Princess and her pups are doing fine, she is very protective and you can see how much she loves them.She got out of the box today to have some alone time away from the pups but was very nervous and went back in 10 minutes later :lol: I will try and get some pictures tonight before i go to bed and try to post tomorrow


----------



## Jen (Sep 13, 2005)

that would be wonderful if you could keep them both  they are just adorable


----------



## Bri (Feb 1, 2005)

Updateuppies are doing great, princess is being a great mom.We are for sure keeping the fawn one , im not sure about the white one yet have to talk to my mom about it.There getting big.I think there gonna be smooth coats but im not 100% sure....


----------



## LadyBelle1 (Sep 10, 2005)

Awwww they are so sweet..


----------



## Bri (Feb 1, 2005)

update:The pups are doing great!There eyes should be opening any day now.Princess is a very good mom.Nothing much has happened but here are some new pictures!  :!:


----------



## Courtney (Jun 2, 2005)

They are so tiny & adorable! I can't wait until they open their eyes!


----------



## Mexibeach (Oct 20, 2005)

How sweet :love7:


----------



## Mia (Feb 29, 2004)

congratulations!
theyre are adorable, cant wait to see more pics of them growing up
mia
x


----------



## LadyBelle1 (Sep 10, 2005)

OMG they look like fat little healthy puppies.

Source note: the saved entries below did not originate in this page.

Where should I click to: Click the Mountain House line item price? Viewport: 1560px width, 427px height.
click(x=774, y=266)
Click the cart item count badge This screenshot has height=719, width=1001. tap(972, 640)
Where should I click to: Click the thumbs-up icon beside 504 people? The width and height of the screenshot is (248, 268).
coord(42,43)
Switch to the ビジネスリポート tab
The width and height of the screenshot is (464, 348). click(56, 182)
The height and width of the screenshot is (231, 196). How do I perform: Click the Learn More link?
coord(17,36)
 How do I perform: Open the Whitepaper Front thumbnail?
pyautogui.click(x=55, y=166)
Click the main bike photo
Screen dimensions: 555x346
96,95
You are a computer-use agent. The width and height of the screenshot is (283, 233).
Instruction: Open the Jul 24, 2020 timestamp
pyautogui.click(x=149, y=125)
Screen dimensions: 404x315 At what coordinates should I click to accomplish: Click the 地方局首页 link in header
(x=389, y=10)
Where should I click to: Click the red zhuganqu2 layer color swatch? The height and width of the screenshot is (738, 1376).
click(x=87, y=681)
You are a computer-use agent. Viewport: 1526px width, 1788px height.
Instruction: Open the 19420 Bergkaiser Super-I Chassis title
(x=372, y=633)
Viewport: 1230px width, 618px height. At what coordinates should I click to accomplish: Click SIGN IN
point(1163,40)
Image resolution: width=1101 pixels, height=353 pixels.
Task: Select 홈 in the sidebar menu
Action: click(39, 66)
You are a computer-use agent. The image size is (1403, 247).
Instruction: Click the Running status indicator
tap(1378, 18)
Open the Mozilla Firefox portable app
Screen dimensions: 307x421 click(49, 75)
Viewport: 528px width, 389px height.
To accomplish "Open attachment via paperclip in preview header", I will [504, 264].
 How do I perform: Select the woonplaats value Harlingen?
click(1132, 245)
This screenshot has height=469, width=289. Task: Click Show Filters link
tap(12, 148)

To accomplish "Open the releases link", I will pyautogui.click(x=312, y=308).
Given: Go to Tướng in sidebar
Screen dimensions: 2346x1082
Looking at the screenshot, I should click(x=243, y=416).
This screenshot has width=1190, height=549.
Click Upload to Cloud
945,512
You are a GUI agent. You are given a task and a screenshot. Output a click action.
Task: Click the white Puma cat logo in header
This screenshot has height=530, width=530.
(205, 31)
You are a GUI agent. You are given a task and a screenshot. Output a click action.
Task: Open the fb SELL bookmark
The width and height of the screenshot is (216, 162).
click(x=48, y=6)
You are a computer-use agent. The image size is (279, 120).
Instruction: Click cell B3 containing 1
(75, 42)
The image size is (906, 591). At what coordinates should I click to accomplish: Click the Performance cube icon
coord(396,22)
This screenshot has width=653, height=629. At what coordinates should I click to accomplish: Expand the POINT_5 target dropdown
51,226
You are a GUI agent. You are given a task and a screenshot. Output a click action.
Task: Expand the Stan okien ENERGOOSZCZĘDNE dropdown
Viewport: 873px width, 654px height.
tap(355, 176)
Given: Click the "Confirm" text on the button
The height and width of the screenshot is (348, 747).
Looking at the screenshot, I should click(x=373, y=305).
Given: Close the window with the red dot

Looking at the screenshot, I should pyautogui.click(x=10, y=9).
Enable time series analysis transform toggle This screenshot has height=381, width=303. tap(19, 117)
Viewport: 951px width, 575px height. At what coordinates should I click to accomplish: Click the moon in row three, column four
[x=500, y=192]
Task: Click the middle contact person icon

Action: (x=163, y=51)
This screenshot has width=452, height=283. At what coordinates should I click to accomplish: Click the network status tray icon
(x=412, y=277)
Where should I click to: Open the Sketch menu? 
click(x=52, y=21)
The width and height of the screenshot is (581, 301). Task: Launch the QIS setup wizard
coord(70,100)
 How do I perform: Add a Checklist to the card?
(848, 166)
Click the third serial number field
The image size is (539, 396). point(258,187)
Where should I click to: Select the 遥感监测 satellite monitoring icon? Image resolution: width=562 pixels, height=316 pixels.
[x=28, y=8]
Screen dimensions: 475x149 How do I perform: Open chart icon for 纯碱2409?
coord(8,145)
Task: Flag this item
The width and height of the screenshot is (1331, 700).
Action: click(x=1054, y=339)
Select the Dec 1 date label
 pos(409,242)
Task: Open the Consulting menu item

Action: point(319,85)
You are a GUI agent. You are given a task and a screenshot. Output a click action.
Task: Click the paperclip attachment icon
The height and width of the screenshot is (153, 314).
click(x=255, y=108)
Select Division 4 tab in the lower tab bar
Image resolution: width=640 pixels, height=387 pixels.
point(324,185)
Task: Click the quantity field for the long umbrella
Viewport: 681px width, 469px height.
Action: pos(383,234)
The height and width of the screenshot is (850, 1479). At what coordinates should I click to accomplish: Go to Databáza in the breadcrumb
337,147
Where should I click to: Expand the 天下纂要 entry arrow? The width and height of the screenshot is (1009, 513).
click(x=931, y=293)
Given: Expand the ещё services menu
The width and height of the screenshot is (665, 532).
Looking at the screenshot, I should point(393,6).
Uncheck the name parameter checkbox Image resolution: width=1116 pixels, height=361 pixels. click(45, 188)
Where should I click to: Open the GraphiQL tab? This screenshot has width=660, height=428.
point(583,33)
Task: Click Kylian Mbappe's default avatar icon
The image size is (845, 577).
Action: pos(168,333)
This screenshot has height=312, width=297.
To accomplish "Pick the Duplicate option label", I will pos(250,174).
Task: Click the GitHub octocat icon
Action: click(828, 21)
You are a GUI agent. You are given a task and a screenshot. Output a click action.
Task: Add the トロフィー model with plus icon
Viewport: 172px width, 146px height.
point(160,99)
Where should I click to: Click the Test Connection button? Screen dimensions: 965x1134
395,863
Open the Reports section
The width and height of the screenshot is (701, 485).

I can't wait to watch them grow up.


----------



## ~Jessie~ (Oct 30, 2005)

They are sooo gorgeous! I am excited about seeing them grow up.


----------



## Bri (Feb 1, 2005)

Update:

There are two weeks and two days old today!There eyes are open and there so cute!They are doing great, princess is great as well.Im still trying to talk my parents into keeping both pups but i dont know if its working.The white and cream pup is longhaired and the Fawn and black pup is shorthaired.I will try and get some good pictures sometime this week and post them.


----------



## Bri (Feb 1, 2005)

Update:
Hello im posting with new pictures!The pups will be 3 weeks old tomorrow!We are selling the white one and keeping the other one.They are starting to play and they try to bite you and each other, its so cute!


----------



## LittleHead (May 20, 2004)

Brianna, they're soooo cute!!


BTW, I love your nails!!


----------



## ~Jessie~ (Oct 30, 2005)

They are so cute, and really growing up


----------



## Bri (Feb 1, 2005)

update:
i cant believe there 3 weeks already! :shock: im holding the fawn/black/white boy, hes gotten so much lighter over the past week.Hes so adorable.well that about it for now.


----------



## Fibi's Mommy (Nov 28, 2005)

Have you decided to keep them? Sorry if that's already been asked!


----------



## Bri (Feb 1, 2005)

we're keeping the fawn/black boy , i would love to keep them both but my parents said we cant, we would have to get a kennel licences(sp?)


----------



## bluechichis (Sep 26, 2005)

*pups*

Hi,
Hows the pups, have any updated pictures?


----------



## Minty_Min82 (Sep 17, 2005)

CUTE


----------



## * Bailey & Kahlua's Mom * (Nov 10, 2008)

Awww... I can't see the pics.


----------